One of the things mentioned by Microsoft VP Scott Guthrie in his Firestarter keynote yesterday was that Silverlight 5, the new version set for release in 2011, implements some 70% of what users have voted for. I presume he means the feedback forum here. But look what the top request is – as noted by a comment to yesterday’s post:
Looking at the comments, Android is a common request, and relatively easy for Microsoft to achieve given the open nature of that platform.
This was apparently not part of the 70% though. Instead, Guthrie introduced more Windows-only features – showing that concerns about divergence between Windows and Mac implementations when Microsoft announced COM support at the 2009 PDC were justified.
What if Microsoft had purchased Novell, or purchased Mono from Novell, instead of letting it go to Attachmate? It would have enabled Microsoft to unify the Windows and Linux implementations as well as building on the work the Mono team has done on compilation for iOS.
That dream is over though; the Silverlight application strategy seems focused on making it better for Windows-platform corporations.
It turns out that most people are running Windows anyway and would rather have more functionality than platforms from Silverlight, although more platforms would be nice.
No Zimmy, there are a lot of people who are running a different os than windows, specially now with all the tablets coming out and google chrome os around the corner and what about the mobile world?
One of the top requests in the wish list prior to Silverlight 4 was Webcam and Microphone access to enable video chats/video conferencing within applications. Access to devices arrived but not video encoding or a way to share an audio/video stream.

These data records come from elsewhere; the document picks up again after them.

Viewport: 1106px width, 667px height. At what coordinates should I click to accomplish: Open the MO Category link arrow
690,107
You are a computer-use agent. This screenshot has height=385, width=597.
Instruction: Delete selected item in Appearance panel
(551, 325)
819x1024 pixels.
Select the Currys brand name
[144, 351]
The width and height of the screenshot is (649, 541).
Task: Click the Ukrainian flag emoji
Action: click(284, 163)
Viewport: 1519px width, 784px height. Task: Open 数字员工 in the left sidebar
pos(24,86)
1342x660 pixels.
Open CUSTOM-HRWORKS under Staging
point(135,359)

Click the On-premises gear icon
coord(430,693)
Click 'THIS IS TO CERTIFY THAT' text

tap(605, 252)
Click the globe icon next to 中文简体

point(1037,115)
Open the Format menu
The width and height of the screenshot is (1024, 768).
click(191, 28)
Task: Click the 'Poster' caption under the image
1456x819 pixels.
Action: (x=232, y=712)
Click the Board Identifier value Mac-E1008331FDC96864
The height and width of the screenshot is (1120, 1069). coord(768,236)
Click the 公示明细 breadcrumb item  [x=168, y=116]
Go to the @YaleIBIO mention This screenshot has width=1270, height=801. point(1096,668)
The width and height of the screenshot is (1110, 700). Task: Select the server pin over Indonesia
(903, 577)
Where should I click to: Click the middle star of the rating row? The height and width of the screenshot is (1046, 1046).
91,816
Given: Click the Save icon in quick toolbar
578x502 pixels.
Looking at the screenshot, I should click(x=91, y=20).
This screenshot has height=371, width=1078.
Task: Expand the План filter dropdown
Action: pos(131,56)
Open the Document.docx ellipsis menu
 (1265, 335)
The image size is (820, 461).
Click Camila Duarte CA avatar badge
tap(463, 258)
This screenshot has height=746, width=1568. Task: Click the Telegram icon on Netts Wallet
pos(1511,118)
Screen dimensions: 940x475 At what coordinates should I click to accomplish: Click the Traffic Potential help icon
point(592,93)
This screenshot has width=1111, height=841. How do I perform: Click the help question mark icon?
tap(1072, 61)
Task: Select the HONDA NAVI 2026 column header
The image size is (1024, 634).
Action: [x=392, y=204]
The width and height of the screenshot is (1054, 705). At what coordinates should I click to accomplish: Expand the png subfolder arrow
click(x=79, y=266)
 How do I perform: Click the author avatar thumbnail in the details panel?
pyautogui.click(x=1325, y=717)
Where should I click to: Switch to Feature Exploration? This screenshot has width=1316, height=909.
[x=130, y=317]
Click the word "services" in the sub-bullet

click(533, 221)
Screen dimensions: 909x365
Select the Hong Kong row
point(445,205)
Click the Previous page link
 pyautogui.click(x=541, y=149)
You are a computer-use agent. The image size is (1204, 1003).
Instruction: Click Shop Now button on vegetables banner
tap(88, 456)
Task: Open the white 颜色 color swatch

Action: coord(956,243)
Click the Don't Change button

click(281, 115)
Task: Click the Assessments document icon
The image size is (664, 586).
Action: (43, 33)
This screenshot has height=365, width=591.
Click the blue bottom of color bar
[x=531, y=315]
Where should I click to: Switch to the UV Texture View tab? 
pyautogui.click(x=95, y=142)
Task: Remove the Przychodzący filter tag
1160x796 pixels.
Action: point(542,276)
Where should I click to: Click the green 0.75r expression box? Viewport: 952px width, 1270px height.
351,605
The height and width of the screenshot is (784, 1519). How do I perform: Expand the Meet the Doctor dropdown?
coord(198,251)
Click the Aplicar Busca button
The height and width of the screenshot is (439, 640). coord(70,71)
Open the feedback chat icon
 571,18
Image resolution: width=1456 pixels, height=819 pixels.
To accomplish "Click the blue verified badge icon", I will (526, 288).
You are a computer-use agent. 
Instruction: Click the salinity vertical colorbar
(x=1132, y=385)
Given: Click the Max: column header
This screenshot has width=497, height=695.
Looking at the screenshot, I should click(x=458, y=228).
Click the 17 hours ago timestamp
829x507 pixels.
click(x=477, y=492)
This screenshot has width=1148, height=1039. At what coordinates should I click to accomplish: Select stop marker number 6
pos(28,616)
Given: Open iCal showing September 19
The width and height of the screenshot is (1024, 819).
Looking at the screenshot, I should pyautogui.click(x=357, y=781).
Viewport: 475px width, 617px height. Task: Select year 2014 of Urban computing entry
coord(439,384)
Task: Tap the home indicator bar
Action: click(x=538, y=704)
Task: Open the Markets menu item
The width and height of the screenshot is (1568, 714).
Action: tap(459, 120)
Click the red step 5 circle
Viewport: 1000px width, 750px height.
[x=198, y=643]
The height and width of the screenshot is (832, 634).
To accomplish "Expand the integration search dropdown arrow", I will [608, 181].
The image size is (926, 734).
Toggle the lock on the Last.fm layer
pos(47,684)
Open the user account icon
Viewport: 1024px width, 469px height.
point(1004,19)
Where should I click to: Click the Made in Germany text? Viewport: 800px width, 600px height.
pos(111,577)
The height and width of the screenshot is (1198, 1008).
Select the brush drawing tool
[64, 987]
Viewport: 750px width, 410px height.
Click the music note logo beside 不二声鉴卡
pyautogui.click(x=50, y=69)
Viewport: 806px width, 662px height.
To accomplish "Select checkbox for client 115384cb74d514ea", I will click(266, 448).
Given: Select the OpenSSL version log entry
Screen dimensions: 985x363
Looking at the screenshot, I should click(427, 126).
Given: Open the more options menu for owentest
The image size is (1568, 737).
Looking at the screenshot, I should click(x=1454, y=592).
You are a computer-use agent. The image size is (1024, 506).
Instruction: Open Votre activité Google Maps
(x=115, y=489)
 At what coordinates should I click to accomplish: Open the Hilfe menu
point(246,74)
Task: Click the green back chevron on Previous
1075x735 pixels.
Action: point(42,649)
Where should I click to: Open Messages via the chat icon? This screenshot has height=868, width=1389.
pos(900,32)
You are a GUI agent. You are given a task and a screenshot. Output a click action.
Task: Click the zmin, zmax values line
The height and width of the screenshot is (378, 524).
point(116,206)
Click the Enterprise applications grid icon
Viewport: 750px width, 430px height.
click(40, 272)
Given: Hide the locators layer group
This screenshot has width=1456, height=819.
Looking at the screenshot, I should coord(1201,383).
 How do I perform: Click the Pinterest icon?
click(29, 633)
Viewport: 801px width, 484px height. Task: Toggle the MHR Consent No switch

In the September 1, 2010 “Future of Silverlight” Blog post, “Teleconferencing with webcam/microphone” is listed as the first example of the premium media experience that SL supports.
Does anyone know if video encoding and a way to share audio and video will arrive with Silverlight 5?
Did I miss something in the firestarter presentation? (I confess, I skipped forward through a few segments.)
I imagine folks at Adobe will be pleased if Silverlight 5 does not include all the necessary features for video chats/conferences. They already have Sorenson encoding and lots of ways to share video including IP-based multicast and P2P multicast. I assume they will soon deliver WebM based video encoding and echo cancellation.
On the other hand, perhaps Skype has become the more important player in this space.
We have a prototype of Moonlight running on the Android now. This is an easier platform to support than iOS as it allows JIT compilation.
Perhaps we will release a bundled version for people to try out, but we have not done any work to do touch-input, or integrate with the OS, other than rendering. So it will feel unpolished.
Maybe later, if there is enough demand, we can look into porting Moonlight to iOS, but that platform is more challenging as we have to entirely statically compile Silverlight and there are some difficult pieces of code that our AOT compiler is unable to handle when generics are used extensively.
But it looks like a world of opportunity right there to me.
Asking MS to spend its limited development resources on implementing wider cross-platform support with SL is a bit like asking the coalition forces to continue to invest huge amounts in “nation building” in Afghanistan and Iraq.
I’d rather have most of that money invested back here in our own declining energy, road and educational systems. Similarly, I’d rather have MS invest in combining WPF and SL and adding platform specific features to the result.
Brian asked about mic-and-webcam support. I’d rather have MS invest in world-class support for features like that, specific to Win7, WP7 and XBox than try to implement more basic capabilities across more platforms.
Alan Cobb
It’s very hard to implement a product for a fragmented platform that has a trillion different editions.
Hi Alan,
What I find interesting about the Webcam/Microphone for “teleconferencing” feature issue is
1. Microsoft seems to have done the hard part already: device integration on Windows and the Mac.
2. It was a top item in developers wish lists.
3. It seemed – according to their own blog – to be in the pipeline.
If it doesn’t show up (and I’m not saying it will not) then it is further evidence that the E in WPF/E is no more and that they have indeed adopted a more isolationist strategy for .Net on the client.
I’m sure there are challenges in writing a small cross-platform video encoder, but I wonder if the cross platform part is the hard part? It seems like it shouldn’t be.
Perhaps it is the other part of the equation that they don’t have ready: sharing the video via some protocol and a server that does something like what FMS does.
SInce they aren’t saying I really don’t know. But it is sure interesting to watch.